This meant that at any one time, one School held dominion over the others. True neutrality was, of course, hard to achieve and Belamin was as neutral as acid. Increasingly, Disciples of Earth had been attaining more and more in the world beyond the reach of the Citadel. It was often the way that when one School held sway, their disciples tended to grow in strength.
A Fire Mage had not been in the Citadel Master’s seat now for some fifteen generations and many had read the portents and omens as a sign that Pallerion’s time was right.
Yet Belamin had been elected to the position overwhelmingly.
Taryn had been furious that his Master had not achieved the position. There had been a steady decline in the numbers of Fire mages during the time he had been at the College and had Pallerion become College Master, the chances had been extremely high that once he passed his final Trial, he would have become the eldest Disciple and automatically been placed onto the Conclave.
“It is not our place to question games of divinity,” Pallerion had said at the time, after Taryn’s rather vociferous rant was over.
“But I was under the impression that nobody even liked Master Belamin.”
“You sincerely believe that this is a popularity contest, Taryanderon? Have you learned nothing in your time here? It is a political move and nothing more. Let it be, boy. If there is anybody in this College who has earned the right to dislike Belamin, it is me. Do not disrespect your elders any further.”
“Are you not even slightly angered by this turn of events, Master?” The twenty-one year old Taryn was every bit as blunt and forthright as his eleven year old counterpart had been.
“Angered? No. Saddened, yes. But what passes between Belamin and I is above and beyond such labels. I have made my peace with the situation, Taryn. I propose you do the same.”
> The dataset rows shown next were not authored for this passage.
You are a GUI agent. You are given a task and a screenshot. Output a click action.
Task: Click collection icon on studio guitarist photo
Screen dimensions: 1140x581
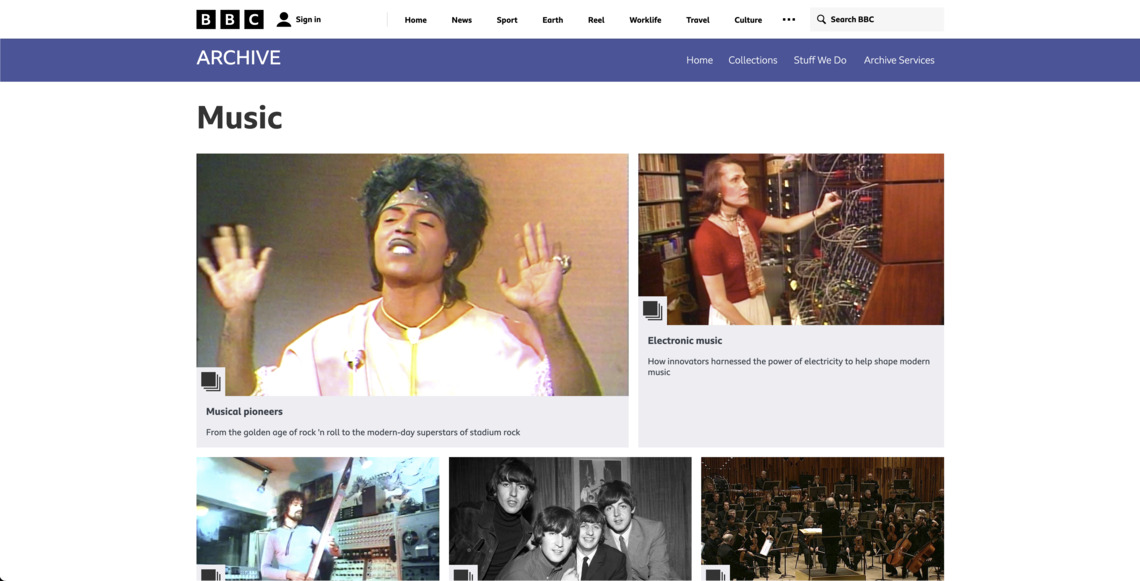210,575
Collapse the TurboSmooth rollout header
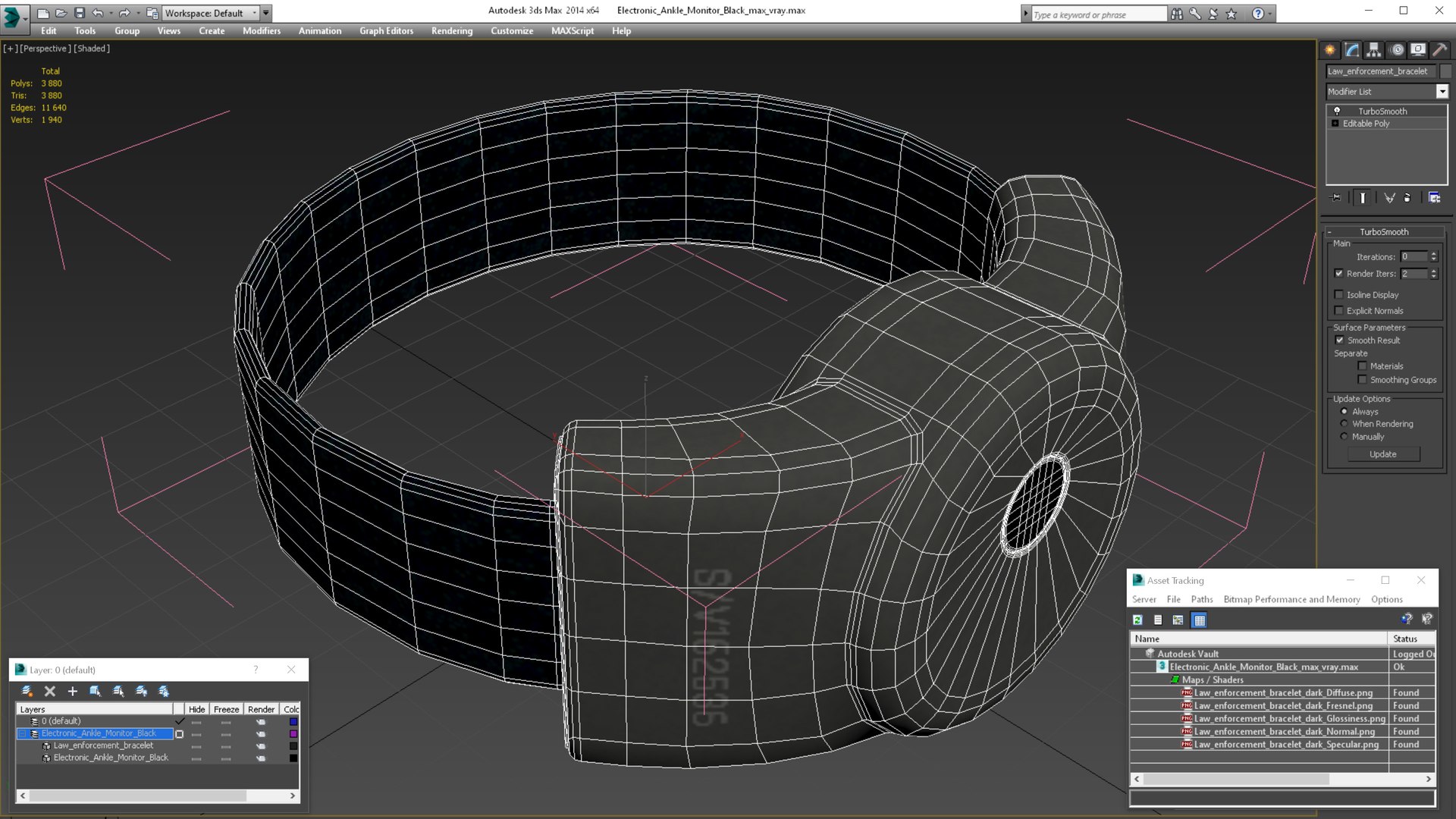This screenshot has height=819, width=1456. [1383, 231]
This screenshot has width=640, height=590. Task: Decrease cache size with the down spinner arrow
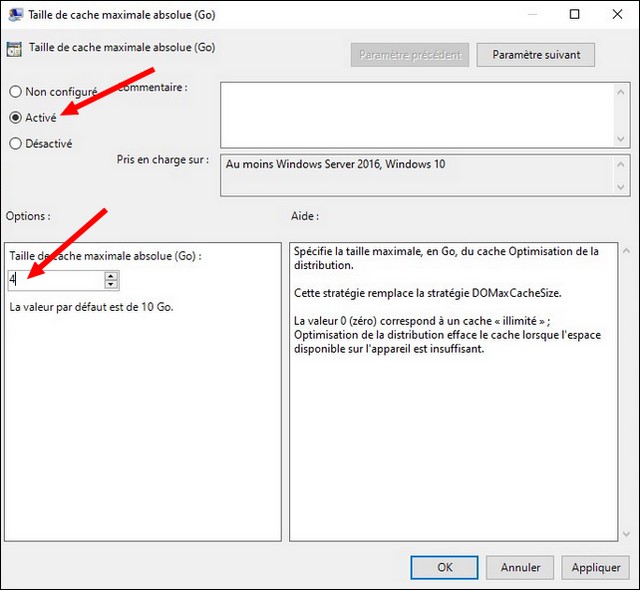(x=111, y=285)
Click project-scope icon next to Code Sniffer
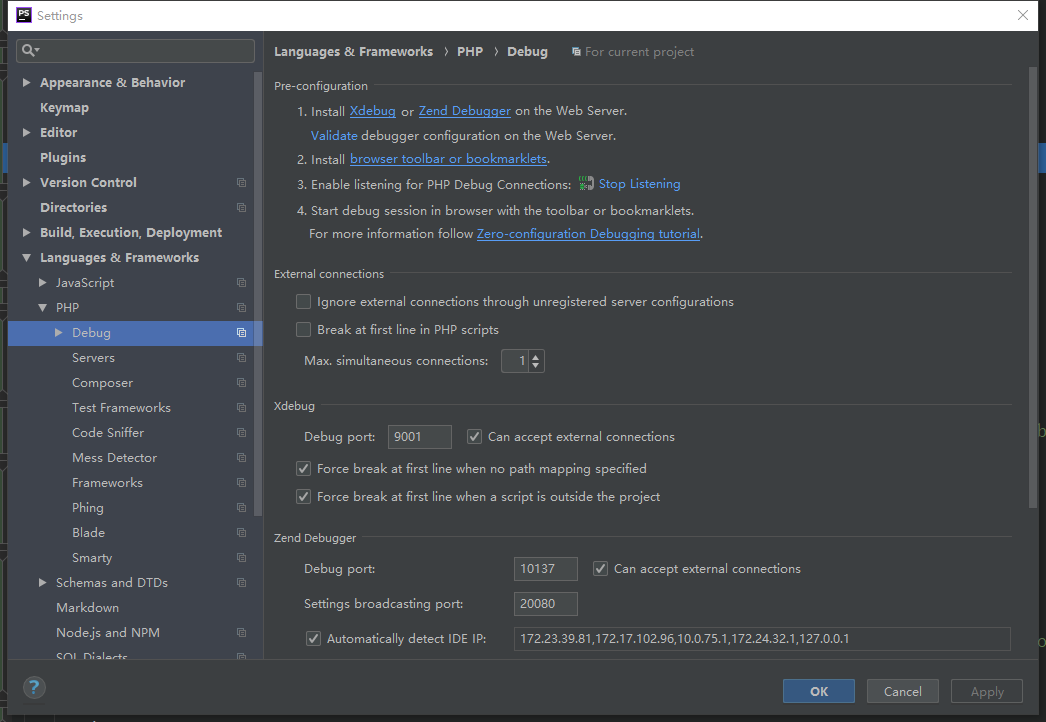 (x=241, y=433)
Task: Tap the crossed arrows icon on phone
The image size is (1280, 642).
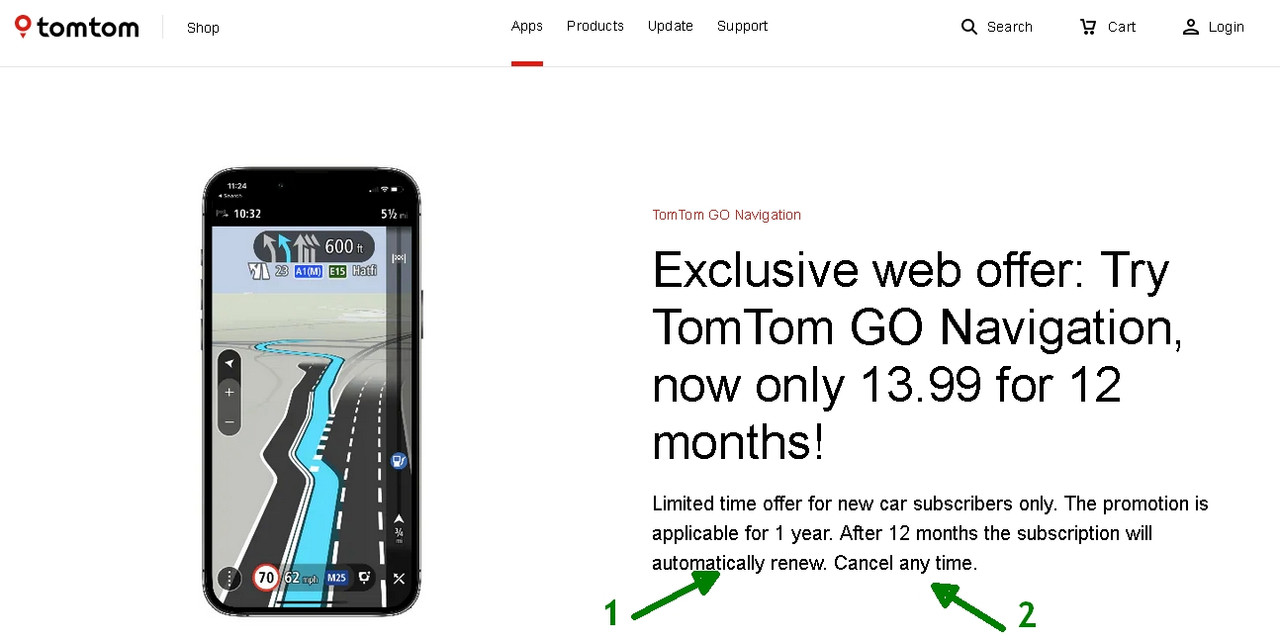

It had done little for Taryn’s already low opinion of the Conclave. He now worked tirelessly towards his Trial, towards the time when he could stand for membership of the Conclave. Until the time when he, filled with the arrogance of youth, could step up and confidently show them how it should be run.
Belamin had, until his election to the head of the Conclave, taught Taryn twice a week in the art of herb lore and the making of elixirs. It was a subject for which Taryn had little enthusiasm and less patience and it had not made for a harmonious relationship. As he’d gotten older, Taryn had developed a quiet interest in the subject, proving himself to be a far more apt student than Belamin had previously given him credit for. He knew Taryn’s potential.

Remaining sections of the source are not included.